Dataset entries
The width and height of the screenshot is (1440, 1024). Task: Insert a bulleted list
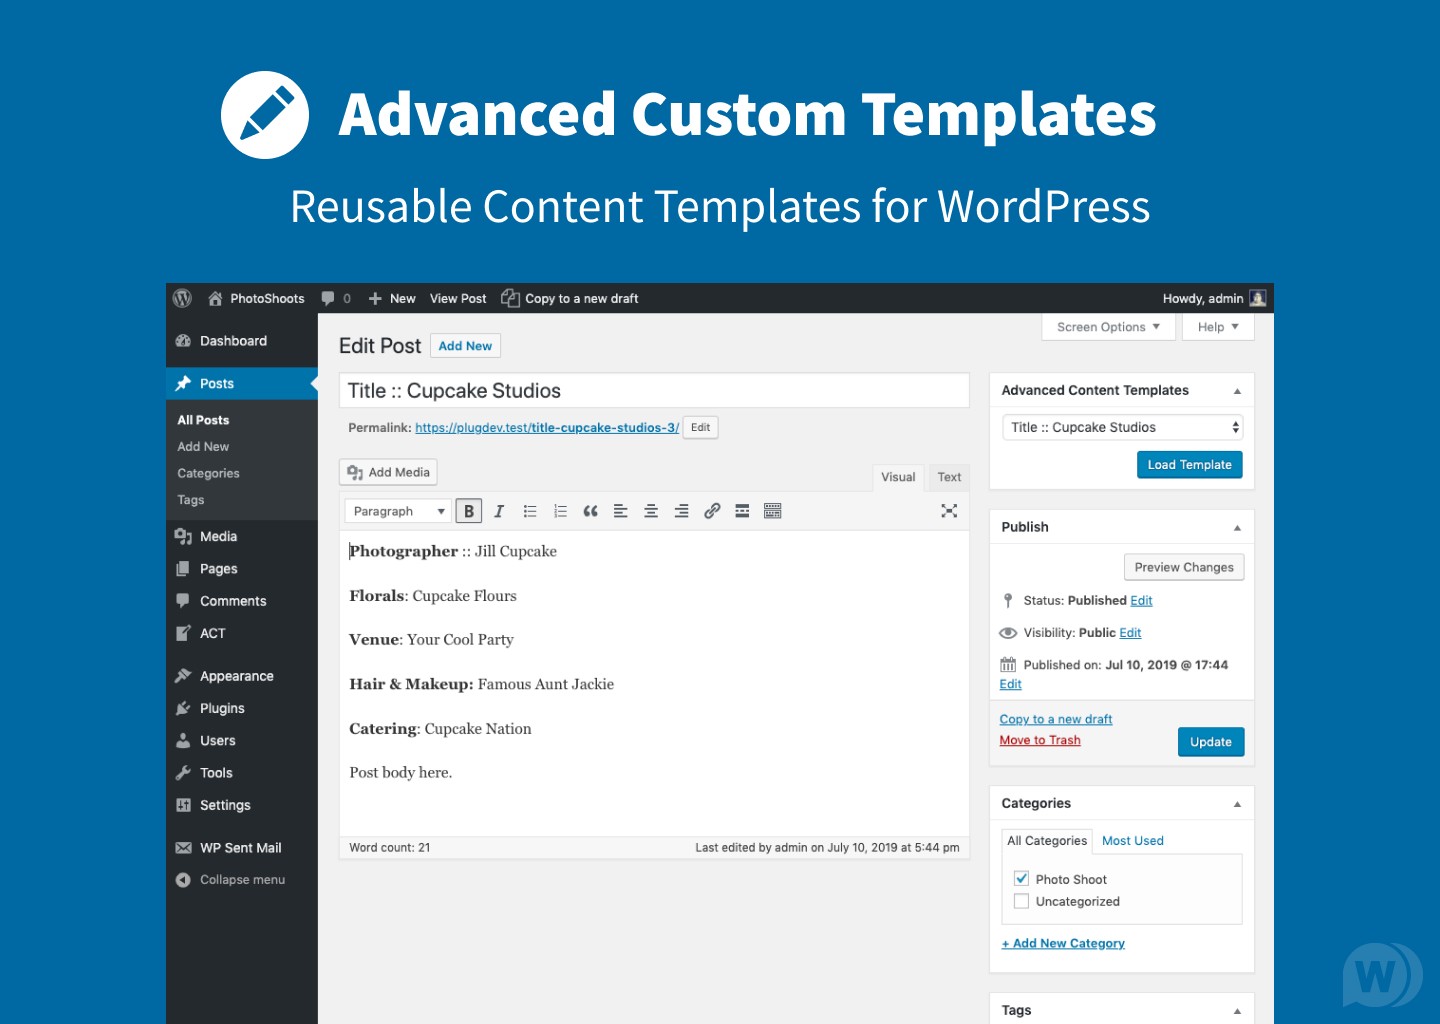[530, 510]
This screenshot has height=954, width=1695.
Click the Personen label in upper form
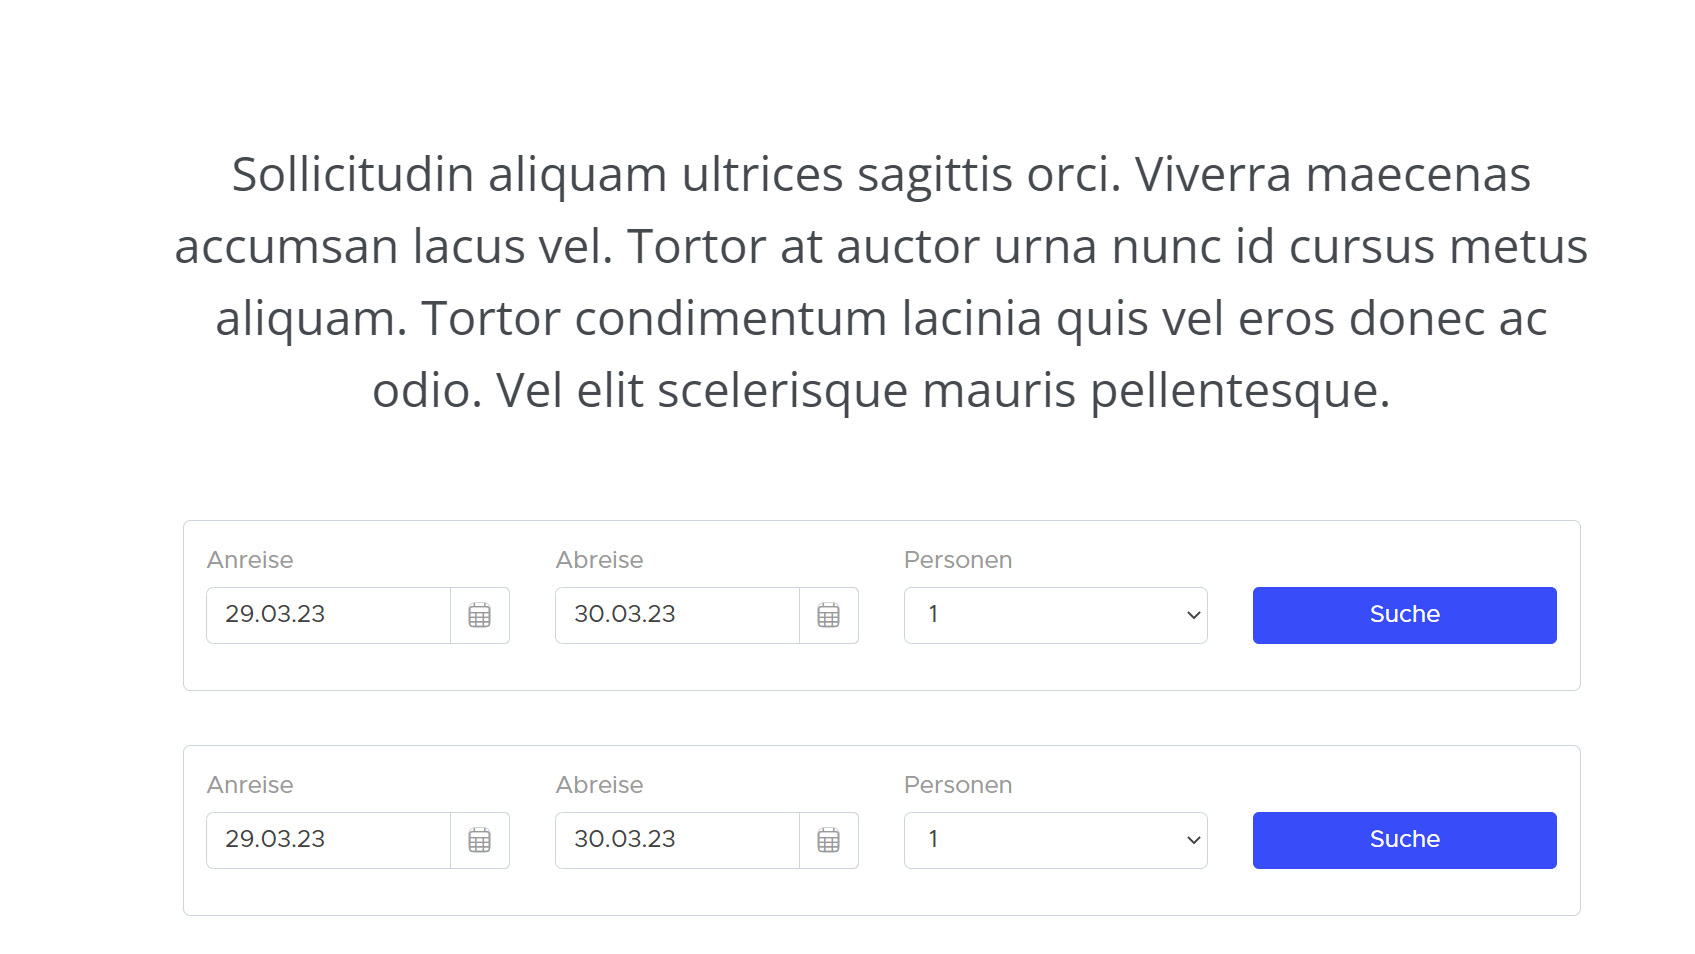click(x=958, y=560)
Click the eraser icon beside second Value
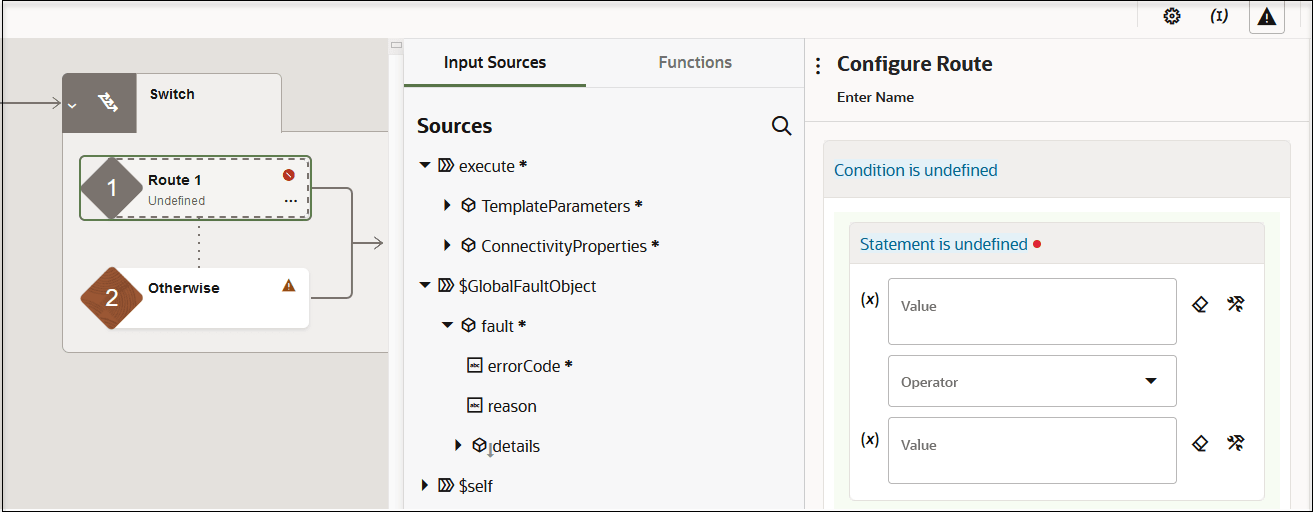This screenshot has height=512, width=1313. [1201, 443]
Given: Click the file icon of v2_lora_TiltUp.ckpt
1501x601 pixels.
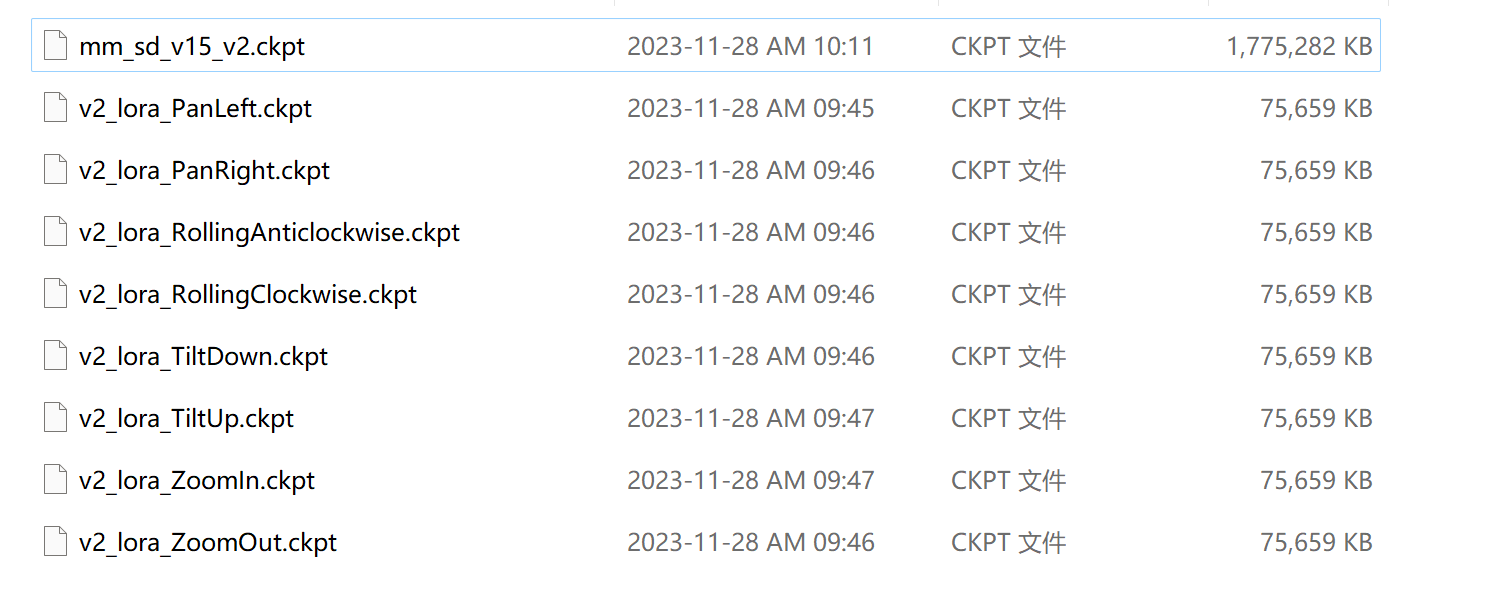Looking at the screenshot, I should 55,418.
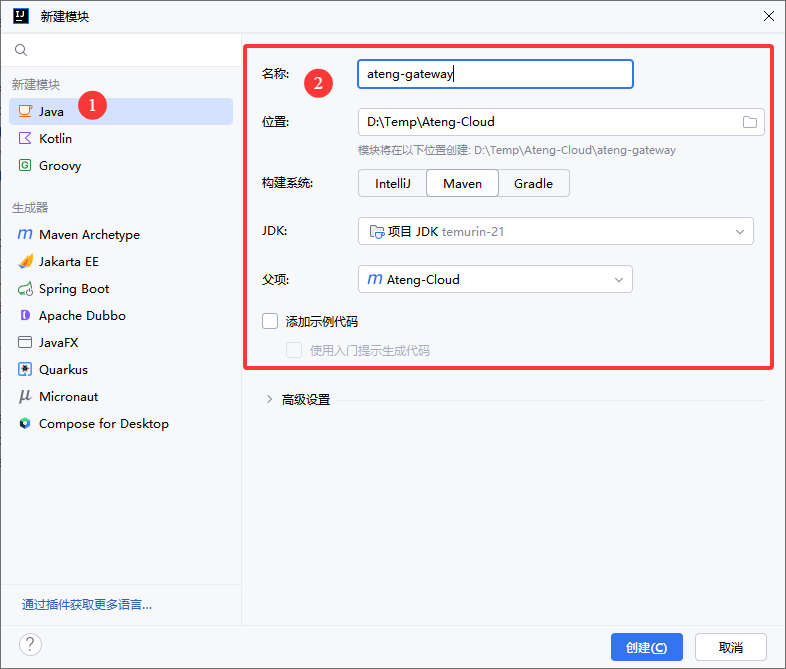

_Problem details_
Return the entries above exactly and in full; do not include images.

_Response to this exercise_
The width and height of the screenshot is (1440, 1024). Task: Insert a bulleted list
[530, 510]
This screenshot has height=954, width=1695.
Click the Personen label in upper form
click(x=958, y=560)
Click the eraser icon beside second Value
This screenshot has height=512, width=1313. [1201, 443]
Given: Click the file icon of v2_lora_TiltUp.ckpt
1501x601 pixels.
Looking at the screenshot, I should 55,418.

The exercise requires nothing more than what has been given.